Lieutenant-Colonel Kutryk, age 37, who was raised on a cattle farm near Fort Saskatchewan, Alberta, previously served as a test pilot, fighter pilot and engineer in the Royal Canadian Air Force. He holds a bachelor’s degree in mechanical engineering; master’s in space studies; master’s in flight test engineering; and master’s in defence studies. His certifications include airline transport pilot licence, fixed wing experimental test pilot, fighter pilot, civilian and military instructor pilot.

Kutryk has more than 2,800 hours of flying experience on more than 25 aircraft types. Prior to joining the Canadian space program, Kutryk worked as an experimental test pilot and a fighter pilot in Cold Lake, AB, where he led the unit responsible for the operational flight-testing of CF-18 fighter aircraft in Canada – in addition to serving as an instructor for new CF-18 pilots. Here, Kutryk also worked on technical flight test projects, ranging from out-of-control flying to automated navigation and flight control systems to weapon guidance and control.

In 2012, Kutryk received the prestigious Liethen-Tittle Award from the United States Air Force for being its top test pilot graduate, an award also presented to Colonel Chris Hadfield in 1988. From 2007 to 2011, LCol Kutryk served as a CF-18 fighter pilot with 425 Tactical Fighter Squadron in Bagotville, QC. During that time, he flew missions in support of NATO, UN and NORAD commitments around the world. He has been deployed in both Libya and Afghanistan.

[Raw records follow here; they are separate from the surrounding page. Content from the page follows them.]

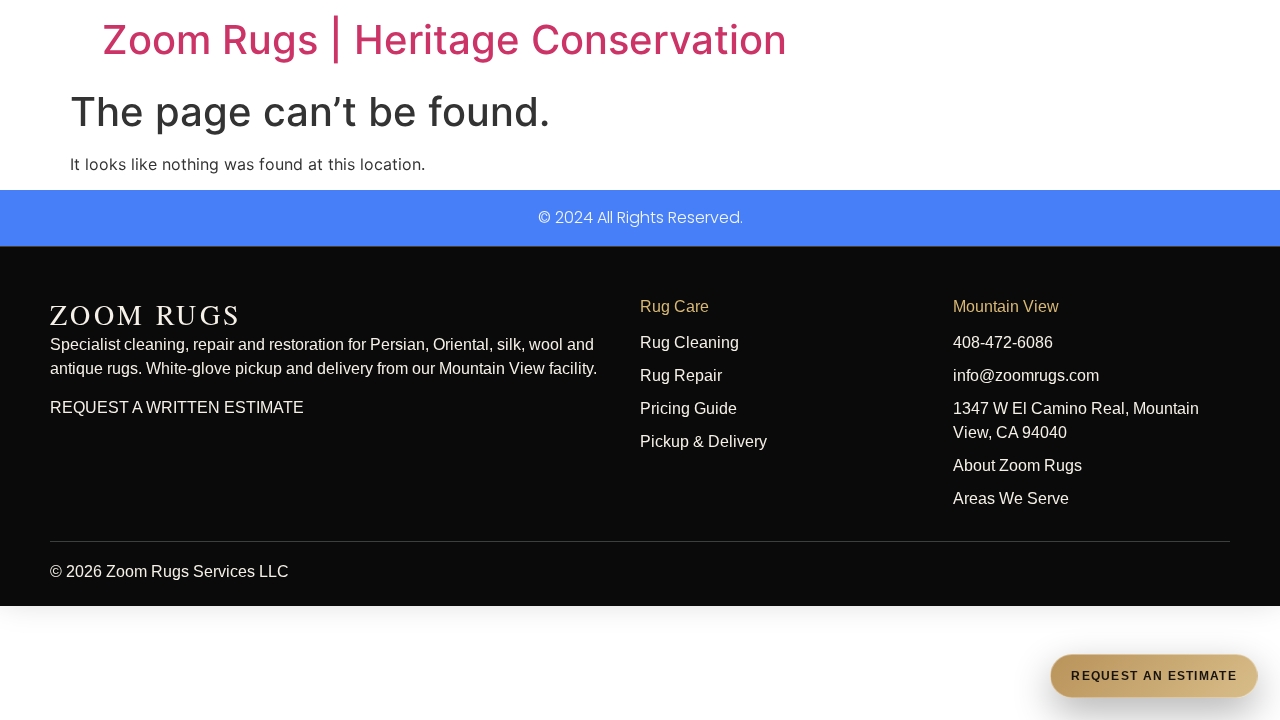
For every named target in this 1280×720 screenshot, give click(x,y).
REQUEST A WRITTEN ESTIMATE (177, 407)
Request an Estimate (1154, 676)
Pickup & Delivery (703, 441)
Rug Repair (681, 375)
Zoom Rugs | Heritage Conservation (444, 39)
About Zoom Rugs (1017, 465)
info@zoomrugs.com (1026, 375)
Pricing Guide (688, 408)
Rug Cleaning (689, 342)
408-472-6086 (1003, 342)
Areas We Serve (1011, 498)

Dr. Sidey-Gibbons, age 30, was born in Calgary and holds an honours bachelor’s degree in mechanical engineering from McGill University in Montreal, QC (2011), where she conducted research on flame propagation in microgravity in collaboration with the CSA and the National Research Council Flight Research Laboratory. She then moved to the UK to earn a Ph.D. in engineering with a focus on combustion from the University of Cambridge (2015).

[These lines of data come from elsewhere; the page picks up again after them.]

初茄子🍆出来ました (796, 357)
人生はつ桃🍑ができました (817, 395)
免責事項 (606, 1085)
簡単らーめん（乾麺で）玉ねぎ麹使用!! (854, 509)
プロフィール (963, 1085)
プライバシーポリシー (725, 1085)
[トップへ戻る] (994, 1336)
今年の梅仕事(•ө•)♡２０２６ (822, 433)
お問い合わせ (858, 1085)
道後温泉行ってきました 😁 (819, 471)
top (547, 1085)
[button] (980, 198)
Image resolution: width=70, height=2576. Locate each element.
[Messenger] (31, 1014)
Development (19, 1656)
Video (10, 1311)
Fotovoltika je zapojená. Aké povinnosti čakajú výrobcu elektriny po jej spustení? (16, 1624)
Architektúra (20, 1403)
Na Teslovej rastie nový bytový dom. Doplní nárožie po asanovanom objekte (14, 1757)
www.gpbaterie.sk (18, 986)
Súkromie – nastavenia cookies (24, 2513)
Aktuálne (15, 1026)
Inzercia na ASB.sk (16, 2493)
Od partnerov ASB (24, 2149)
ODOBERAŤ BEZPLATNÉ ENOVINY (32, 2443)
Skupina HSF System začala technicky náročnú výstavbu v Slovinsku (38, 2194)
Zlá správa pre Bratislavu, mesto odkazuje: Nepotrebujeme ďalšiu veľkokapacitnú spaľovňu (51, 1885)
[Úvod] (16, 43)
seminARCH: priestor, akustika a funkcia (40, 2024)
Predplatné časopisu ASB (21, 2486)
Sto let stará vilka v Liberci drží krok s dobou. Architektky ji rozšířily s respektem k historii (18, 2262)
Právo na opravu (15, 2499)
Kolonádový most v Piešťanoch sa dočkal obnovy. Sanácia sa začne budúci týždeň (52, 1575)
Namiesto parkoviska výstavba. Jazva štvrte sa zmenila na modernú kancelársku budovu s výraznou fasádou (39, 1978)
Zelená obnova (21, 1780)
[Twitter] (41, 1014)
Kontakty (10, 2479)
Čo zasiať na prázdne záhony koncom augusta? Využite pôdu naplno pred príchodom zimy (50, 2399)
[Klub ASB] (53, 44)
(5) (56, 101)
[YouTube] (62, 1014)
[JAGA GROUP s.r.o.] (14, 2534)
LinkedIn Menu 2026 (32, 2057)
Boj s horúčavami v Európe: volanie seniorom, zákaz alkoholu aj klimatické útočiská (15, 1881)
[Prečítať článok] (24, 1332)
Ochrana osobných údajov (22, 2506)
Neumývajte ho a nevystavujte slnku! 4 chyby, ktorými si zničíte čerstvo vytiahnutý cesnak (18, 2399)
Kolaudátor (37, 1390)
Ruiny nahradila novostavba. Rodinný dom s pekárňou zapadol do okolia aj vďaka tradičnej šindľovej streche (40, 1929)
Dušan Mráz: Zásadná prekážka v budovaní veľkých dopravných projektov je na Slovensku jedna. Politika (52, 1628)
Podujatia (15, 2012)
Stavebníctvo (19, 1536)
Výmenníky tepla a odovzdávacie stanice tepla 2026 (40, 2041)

Her research in Cambridge focused on the development of low-emission combustors for gas turbine engines. She also also worked as an assistant professor in the Energy, Fluid Mechanics and Turbomachinery division on topics ranging from conventional and alternative energy production to introductory thermodynamics and flame physics.

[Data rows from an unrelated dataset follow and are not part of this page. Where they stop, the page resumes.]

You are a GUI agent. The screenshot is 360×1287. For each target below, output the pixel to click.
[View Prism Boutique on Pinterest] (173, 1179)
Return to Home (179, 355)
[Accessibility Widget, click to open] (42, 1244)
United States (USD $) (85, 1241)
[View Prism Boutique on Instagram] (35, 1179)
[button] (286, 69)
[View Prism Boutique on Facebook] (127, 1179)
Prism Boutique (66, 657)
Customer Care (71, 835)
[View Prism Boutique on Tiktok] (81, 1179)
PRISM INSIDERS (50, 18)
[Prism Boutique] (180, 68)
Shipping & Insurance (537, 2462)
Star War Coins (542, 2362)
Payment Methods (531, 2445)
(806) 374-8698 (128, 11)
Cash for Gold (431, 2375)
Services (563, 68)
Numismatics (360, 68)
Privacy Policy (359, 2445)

Sidey-Gibbons was the co-founder of the Cambridge chapter of Robogals, a student-run international organization that aims to empower young women in STEM. Through this work, she has taught programming to more than 3,000 young girls across the UK, which in large part led to her receiving the Institution of Engineering and Technology’s Young Woman Engineer of the Year Award and a RAEng Young Engineer of the Year Award in 2016.